Gagasan tersebut disampaikan Rano saat membuka pameran seni kontemporer Jakarta Provoke di Taman Menteng, Jalan Hos Cokroaminoto, Menteng, Jakarta Pusat. Pameran tersebut menampilkan karya dari 25 seniman dan melibatkan 25 kurator.
Menurut Rano, Jakarta memiliki ruang publik yang sangat panjang dan strategis untuk dimanfaatkan sebagai galeri seni terbuka. Dia ingin kawasan Sudirman hingga MH Thamrin menjadi lokasi utama perhelatan seni dalam rangka menyambut usia lima abad Jakarta.
“Saya menantang panitia, tahun depan Jakarta akan berusia 500 tahun. Kita punya ruang luar yang panjangnya luar biasa, mulai dari Ratu Plaza sampai Hotel Indonesia, itulah ruang pamer kita,” ujar Rano dalam keterangannya, dikutip Minggu (19/7/2026).
Dia meminta panitia mulai menyusun konsep penyelenggaraan sejak sekarang agar Jakarta Provoke 2027 menjadi salah satu agenda budaya terbesar dalam rangka peringatan HUT ke-500 Jakarta. Menurutnya, pemanfaatan ruang publik akan membuat kegiatan seni lebih dekat dengan masyarakat sekaligus meningkatkan daya tarik kota.
Rano juga menilai kegiatan seni berskala terbuka memiliki nilai penting dalam meningkatkan posisi Jakarta sebagai kota global. Karena itu, kawasan Sudirman-MH Thamrin dinilai layak dimanfaatkan sebagai ruang bagi para seniman menampilkan karya mereka kepada publik.
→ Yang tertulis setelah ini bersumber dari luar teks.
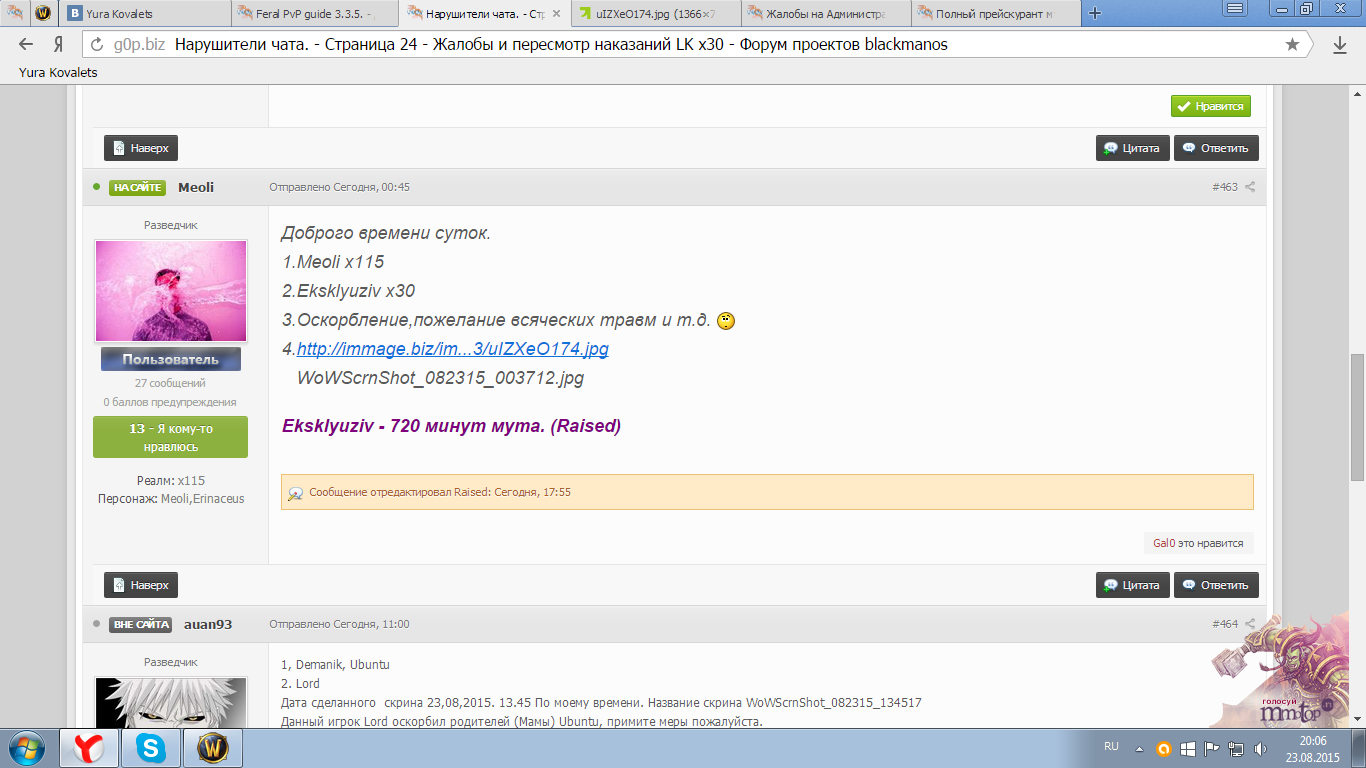Show hidden system tray icons

1139,748
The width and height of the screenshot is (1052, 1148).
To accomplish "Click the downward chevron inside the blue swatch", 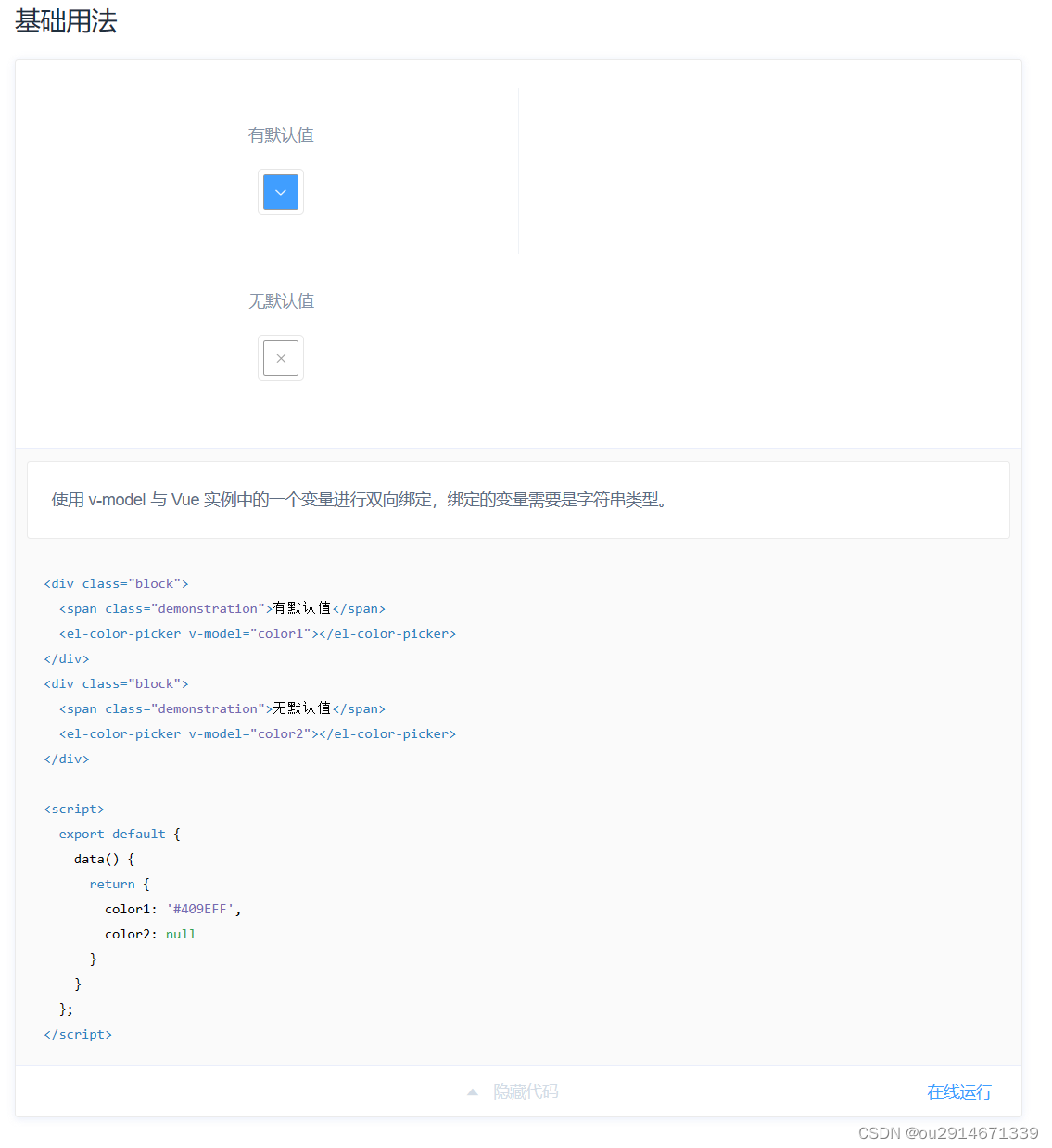I will pyautogui.click(x=280, y=192).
“Saya ingin ini menjadi bagian dari ruang-ruang terbuka yang bisa diisi oleh teman-teman seniman. Karena salah satu penilaian indeks kota Jakarta juga dinilai dari kegiatan kebudayaan yang sifatnya terbuka dan berskala internasional,” ucapnya.
Selain menyiapkan konsep besar untuk 2027, Rano menyatakan dukungan penuh terhadap penyelenggaraan Jakarta Provoke 2026 di Taman Menteng. Dia menilai fasilitas rumah kaca di taman tersebut belum dimanfaatkan secara maksimal untuk kegiatan seni dan budaya.
Dia berharap Taman Menteng dapat menjadi ruang kreatif yang aktif digunakan sepanjang tahun, bukan hanya saat penyelenggaraan Jakarta Provoke. Dengan begitu, para seniman memiliki lebih banyak kesempatan memamerkan karya kepada masyarakat.
“Saya berharap Jakarta Provoke tidak berhenti pada agenda tahunan saja. Tetapi terus memprovokasi diri untuk berkembang dan menjadi ruang lahirnya berbagai karya seni baru yang diperhitungkan di tingkat nasional maupun internasional,” pungkasnya.